節税相談のミスが問題になった事案

● 節税相談のミスが問題になった事案

 X社は、子会社に対する貸金を貸倒計上し、その損失をXが所有する不動産の売却益と相殺する方法について税理士に相談した。

 税理士からは、そのような処理をするためには、子会社を解散する必要があるとの助言を受け、昭和61年度に子会社を解散した。

 その後、X社は昭和62年度に土地を売却し、売却益を繰越欠損金(貸倒損失)と相殺することを予定したが、昭和61年4月から適用された租税特別措置法66条の13(直近1年間に生じた繰越欠損金の損金算入の不適用)により、この相殺が行えないことが判明した。

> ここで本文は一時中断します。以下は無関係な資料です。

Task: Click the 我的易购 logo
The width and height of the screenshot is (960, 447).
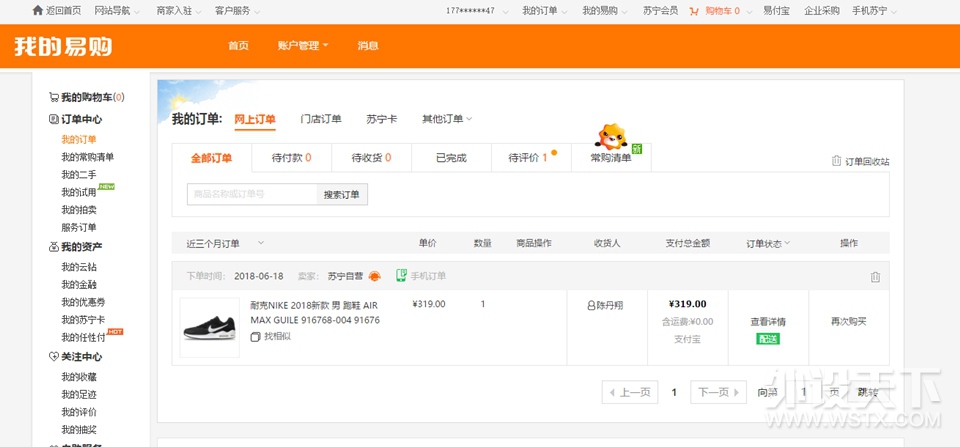Action: pos(62,46)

 このためX社は、譲渡益を翌年度に繰り越すべく、買換特例について特別勘定の準備をしたが、税理士から「税務署と話し合いがつき、昭和62年度にX社を解散した場合には、解散確定申告において、本件欠損金を損金に算入できることになったから、買換資産の購入を中止し、直ちにX社を解散しても良い」との誤った助言を受け、特別勘定を計上することなく、X社を解散した。

 このため繰越欠損金の損金算入が行えず2686万円の過分な納税が必要になった。X社は、これを税理士に請求した。

● 過度に重い税理士の民事責任

 業務上のミスで訴えられるのは専門職に就く者の宿命だろう。税理士業界は、税理士に対する賠償請求事例が多発したことで騒いでいるが、医師に対する損害賠償請求などは、最近は珍しいことでもなんでもない。しかし、医師の注意義務と税理士の注意義務との間には格段の差がある。これを理解してもらうためには、まず、医師の注意義務について説明するのが良いだろう。

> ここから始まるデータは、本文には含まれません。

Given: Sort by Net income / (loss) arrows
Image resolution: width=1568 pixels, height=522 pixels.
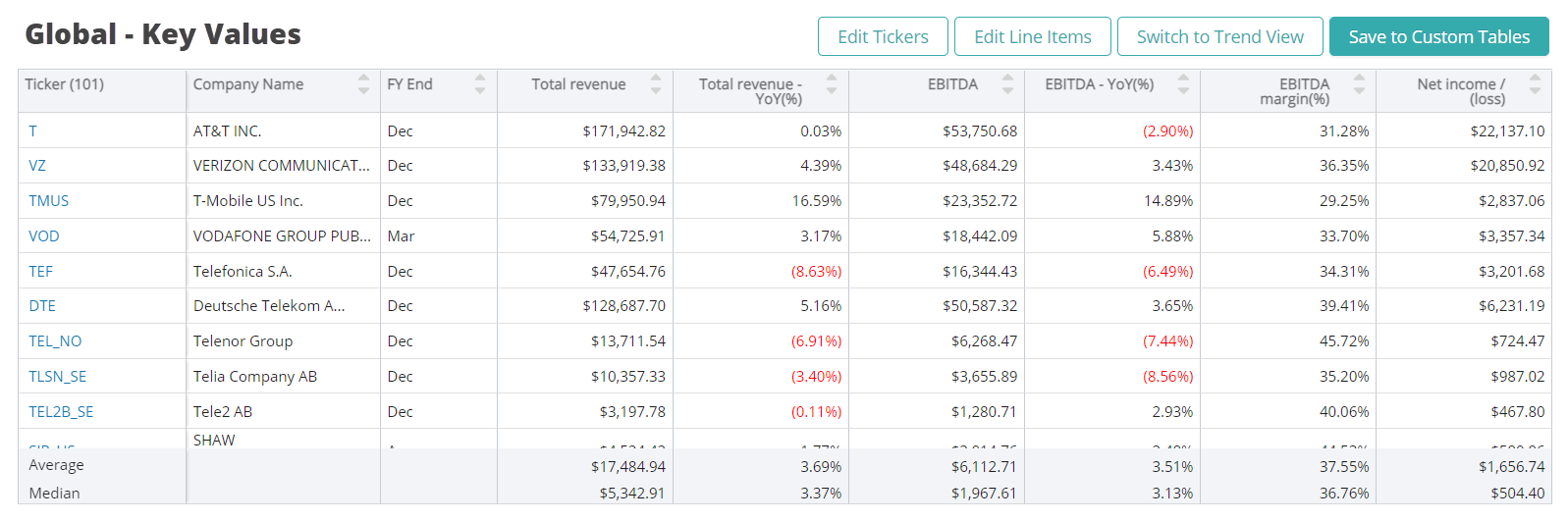Looking at the screenshot, I should tap(1535, 84).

 最高裁判決は医師の注意義務について次のように判断している。専門的研究者に有効性と安全性が是認された治療法を採用しないだけでは医師の過失にはならない。新規の治療法が普及するには一定の時間を要し、医療機関の性格、その所在する地域の医療環境の特性、医師の専門分野等によって普及に要する時間には差異がある。新規の治療法が当該医療機関と類似の特性を備えた医療機関に相当程度普及した場合に、初めて、それが右医療機関にとっての医療水準になる。

 この理屈が税理士にも適用されるのなら、税理士は、近隣の税理士事務所と同程度の知識水準を維持すれば足りることになる。しかし、税理士にはこのようなタイムラグは許されない。改正税法が官報に掲載されたときから、新法は税理士の注意義務の内容に取り込まれる。また、注意義務の基準になるのは法律だけではない。裁判官でさえ知らない政令、省令、場合によっては行政庁の内部文書にすぎない通達までもが注意義務に取り込まれる。

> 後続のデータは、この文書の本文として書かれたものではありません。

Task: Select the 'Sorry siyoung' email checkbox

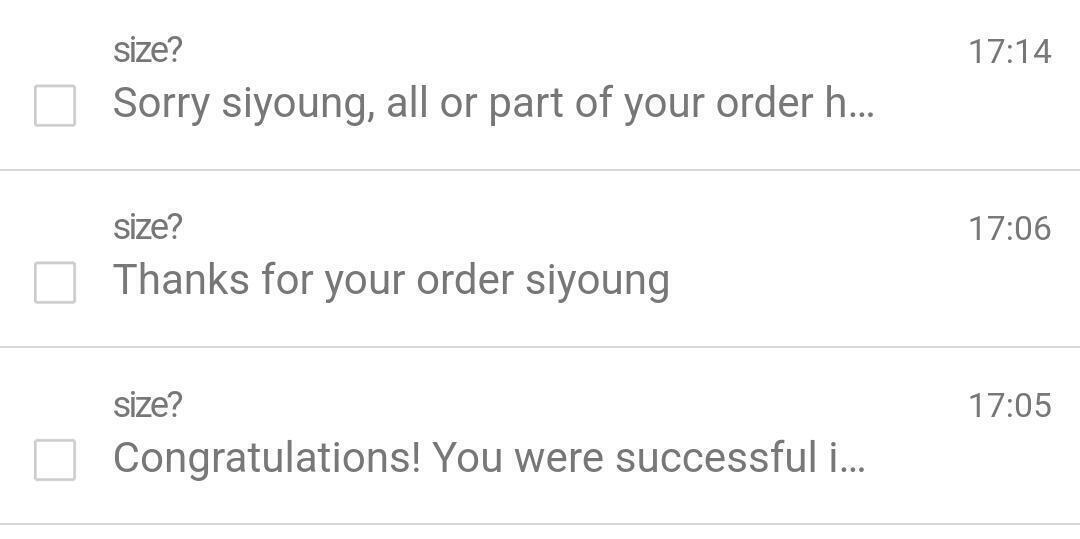Action: pos(55,105)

 その税法も、時には理屈を無視して制定される。本件事案で問題になった直近1年間の繰越欠損金を控除の対象から除くとの租税特別措置法などは、税収の辻褄合わせのためのご都合主義の税法としか思えない。今回は、その辻褄合わせに翻弄された税理士の不幸である。

● 判決は税理士を敗訴させた

 判決は次のように判断して税理士を敗訴させた。

 「被告の税務処理による原告への課税(納税額5491万円)の事実は、当事者間に争いがない」。

 「原告(X)が解散をせず、買換特例の適用を受け、昭和63年度において本件欠損金と相殺勘定をして、同額を損金として右繰越益金から控除して、法人税の課税所得の計算をした場合における原告に対する課税額が2804万円(節税した場合の課税額)となることも、当事者間に争いがない」。

 「原告が被告に希望していたように、本件不動産の売買差益と本件欠損金の相殺勘定による法人税等の節税という目的を実現するためには、昭和62年度において買換特例の適用を受けて右差益を昭和63年度まで繰延べ、かつ同年度確定申告において右売買差益から昭和61年度欠損金を控除しなければならなかったのである」。

 「被告の職歴及び税理士としての資格・経験等に鑑みると、被告には、法人税法及び租税特別措置法の各規定の注意を十分理解しておくべき職務上の義務があったというべきである」。

 「被告は原告に対し、税務相談を内容とする本件契約の債務不履行に基づく損害賠償として損害金2686万円(納税額5491万円と節税した場合の課税額2804万円の差額)を賠償する責任があるといわなければならない」。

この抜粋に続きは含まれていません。